A operação deflagrada pelo Departamento de Homicídio e Proteção à Pessoa (DHPP) nesta quarta-feira (24) expõe mais uma vez a profundidade com que o crime organizado se enraizou em Teresina. A facção Bonde dos 40, conhecida por seu histórico de violência e brutalidade, não hesitou em sequestrar e executar Jad Rubens Barros de Sousa, apontado como gerente do tráfico da Família do Norte (FDN), por causa de um “prejuízo” de R$ 30 mil. A lógica do crime é simples: quem falha, paga com a vida.
O caso mostra como as fronteiras entre as facções não são linhas invisíveis, mas sim verdadeiras zonas de guerra. Jad, envolvido em negociações de drogas, não só traiu a confiança da quadrilha rival, como ousou causar um rombo financeiro. O resultado foi uma sentença de morte cumprida com frieza e crueldade.
Entre os alvos da operação policial está um nome que gera ainda mais barulho: Jorge Luís de Sousa da Silva, namorado da digital influencer Letícia Ellen, acusado de ser o executor material do crime. Na noite anterior, ele reagiu à abordagem do DHPP no bairro São Pedro, houve troca de tiros e ele conseguiu escapar. Escapou de quê? Da Justiça ou da incompetência das forças de segurança que não conseguem contê-lo?
Até agora, dois nomes já estão atrás das grades: Raifran Machado de Araújo e Alison André de Moura Oliveira. Mas convenhamos: num universo onde seis participaram ativamente da execução, capturar dois é apenas um paliativo. O trio que continua foragido mostra que a estrutura da facção permanece firme, intacta e desafiadora.
O Estado comemora a operação como um grande feito, mas a população sabe que ela é apenas uma reação tardia a um crime que já expôs a fragilidade da segurança pública. Afinal, que confiança pode ter a sociedade quando até influenciadores digitais se veem ligados a nomes diretamente envolvidos no submundo do tráfico e do homicídio?
Mais do que prender, é preciso perguntar: o que representa o Bonde dos 40 hoje em Teresina? Apenas mais uma facção armada, ou o retrato de um poder paralelo que dita regras, cobra dívidas e decide quem vive ou morre?
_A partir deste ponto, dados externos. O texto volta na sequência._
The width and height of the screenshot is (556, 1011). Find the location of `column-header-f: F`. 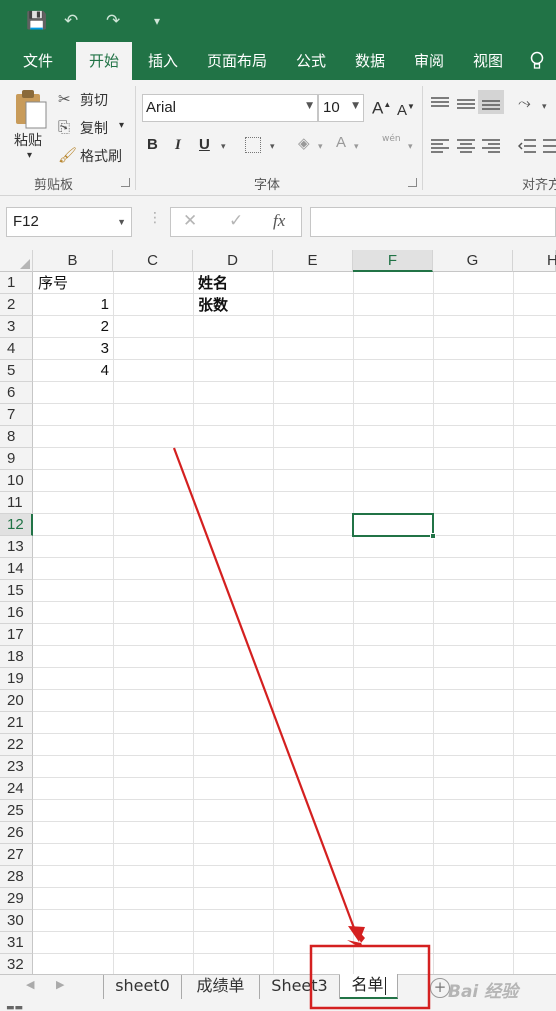

column-header-f: F is located at coordinates (393, 261).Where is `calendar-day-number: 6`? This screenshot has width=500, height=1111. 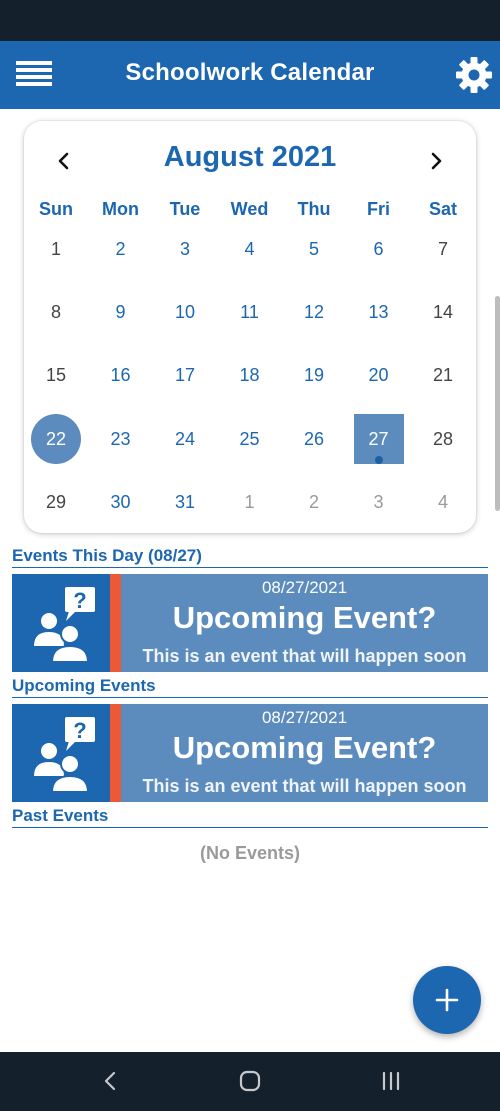 calendar-day-number: 6 is located at coordinates (378, 249).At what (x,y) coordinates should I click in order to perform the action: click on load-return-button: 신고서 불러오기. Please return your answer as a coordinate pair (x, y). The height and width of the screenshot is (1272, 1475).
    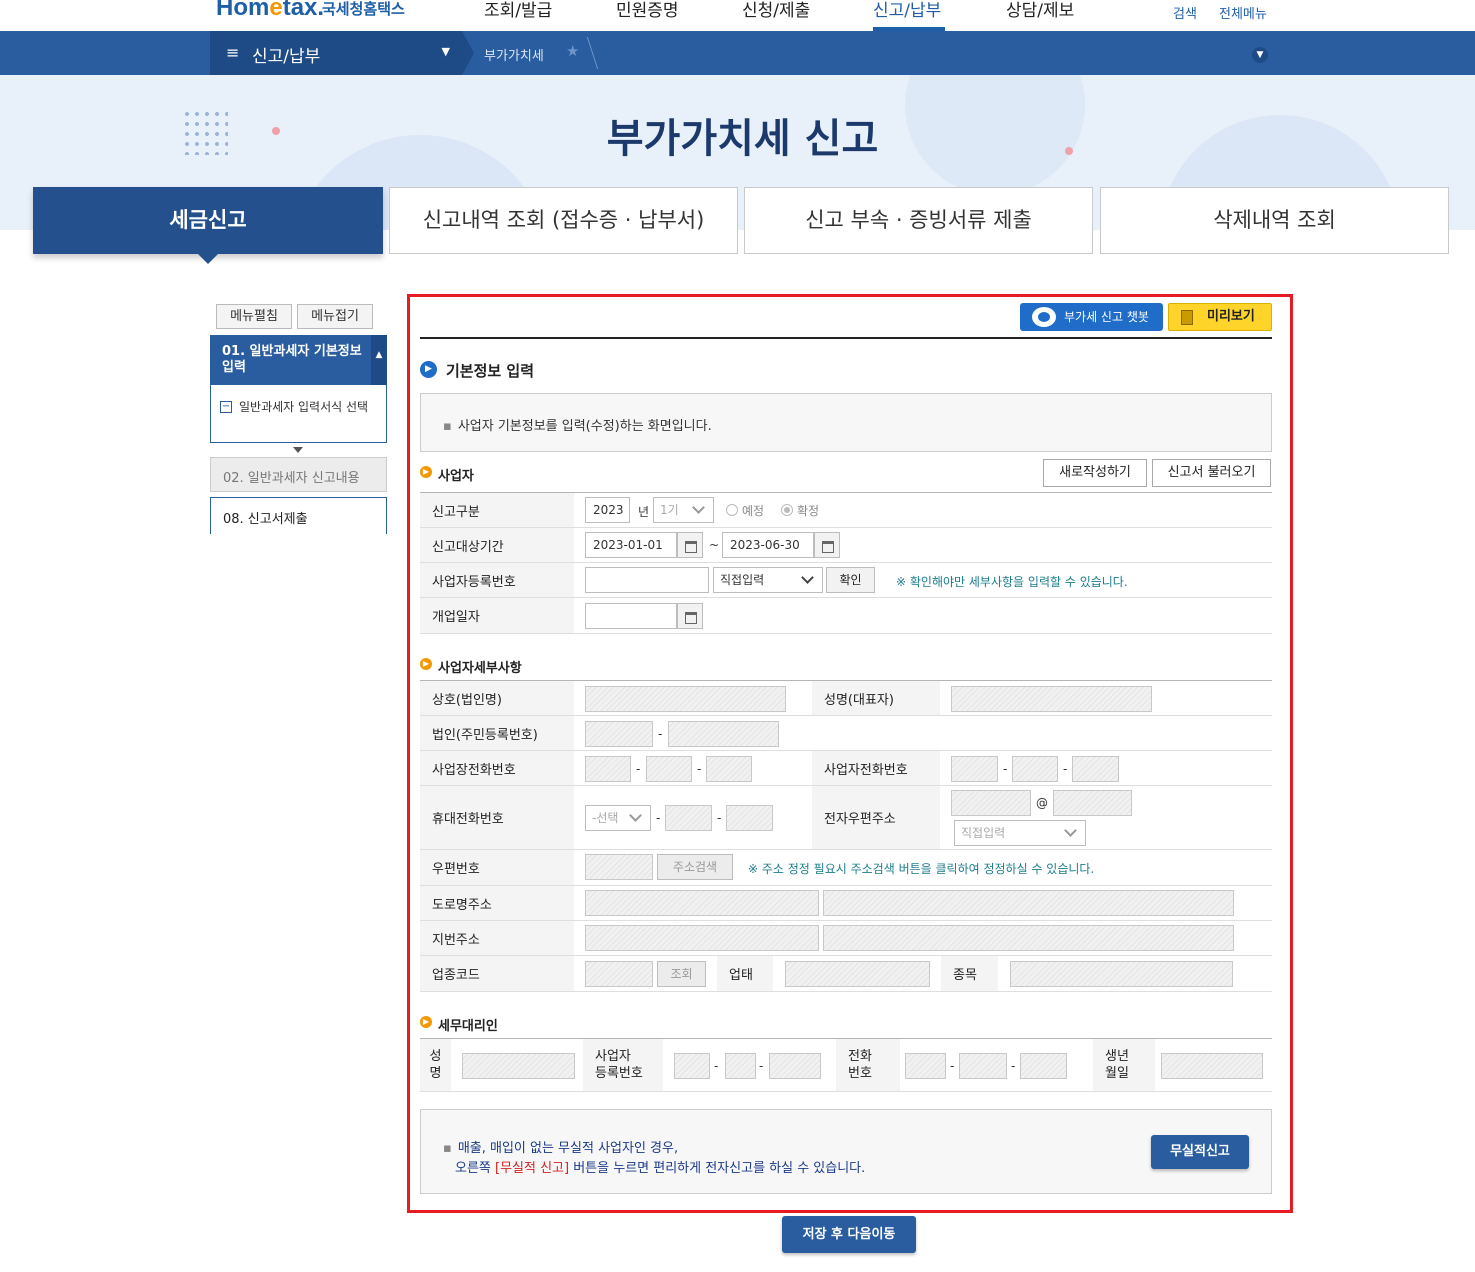
    Looking at the image, I should click on (1212, 473).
Enquanto a polícia caça fugitivos, os criminosos seguem impondo medo, ampliando seu alcance e mostrando que, muitas vezes, a Justiça chega quando o sangue já está no chão.
O caso de Jad Rubens não é isolado, é apenas mais uma página de um livro macabro escrito pela criminalidade organizada e pela omissão do poder público.